▶ **Task to carry out**: Please copy exactly the line containing "Where should I" and every line after it, through the last line of the records below, leaving out all pictures.

Records from a data collection

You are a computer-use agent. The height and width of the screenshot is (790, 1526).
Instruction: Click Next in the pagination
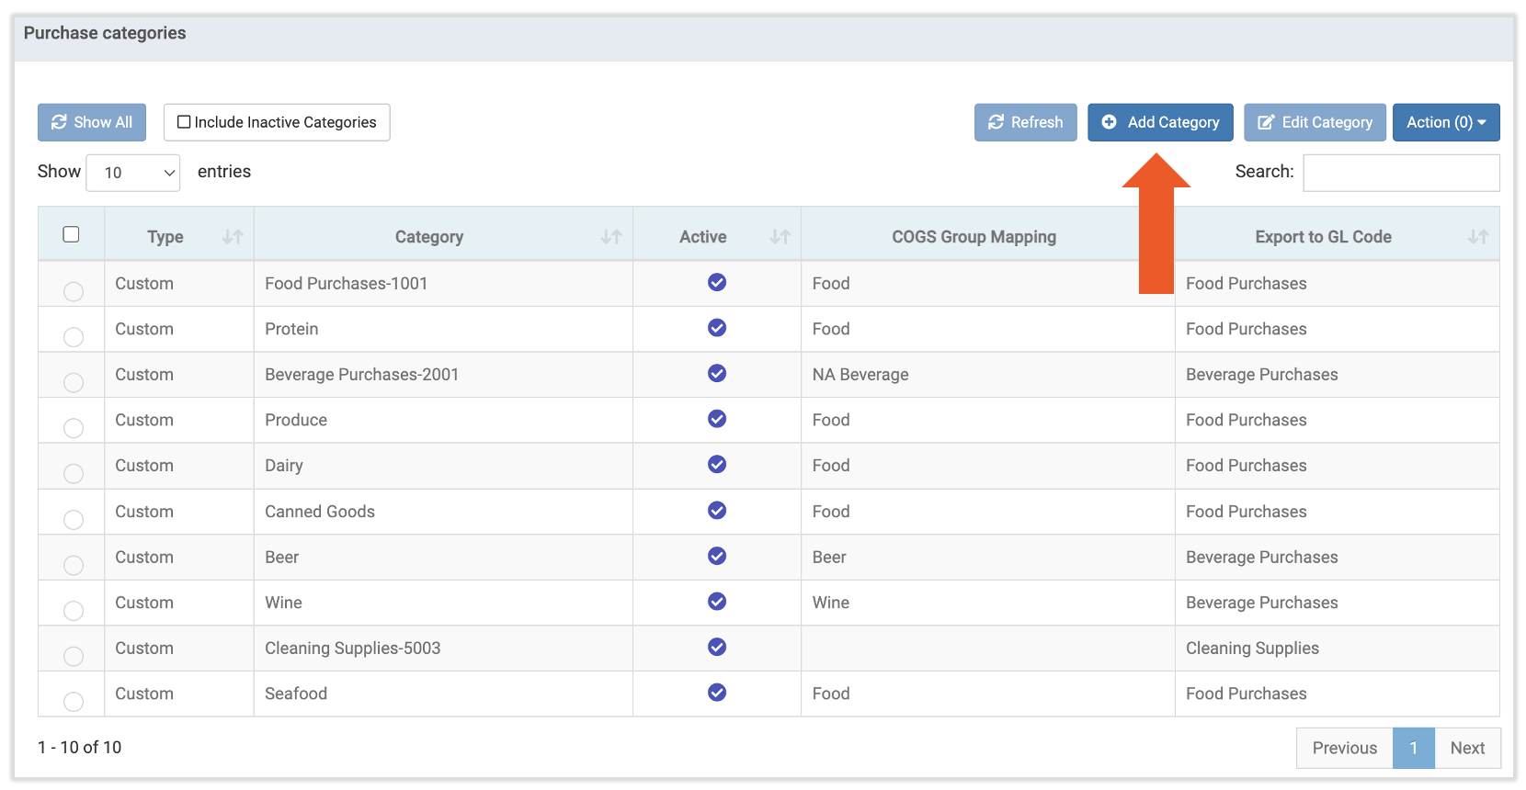coord(1467,748)
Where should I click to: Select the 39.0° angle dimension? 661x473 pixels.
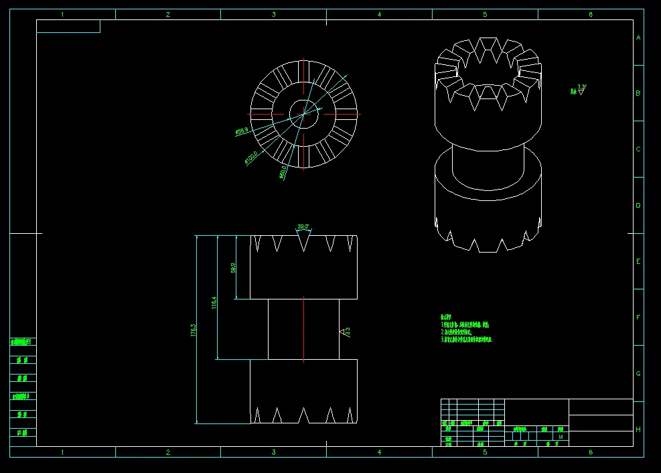click(303, 227)
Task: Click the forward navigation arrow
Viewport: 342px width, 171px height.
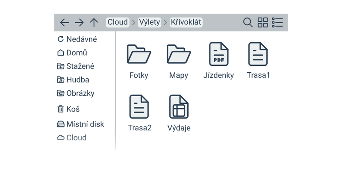Action: [x=79, y=22]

▶ **Answer section**:
Where should I click to: Select the 39.0° angle dimension? 661x473 pixels.
click(303, 227)
Task: Click the forward navigation arrow
Viewport: 342px width, 171px height.
Action: [x=79, y=22]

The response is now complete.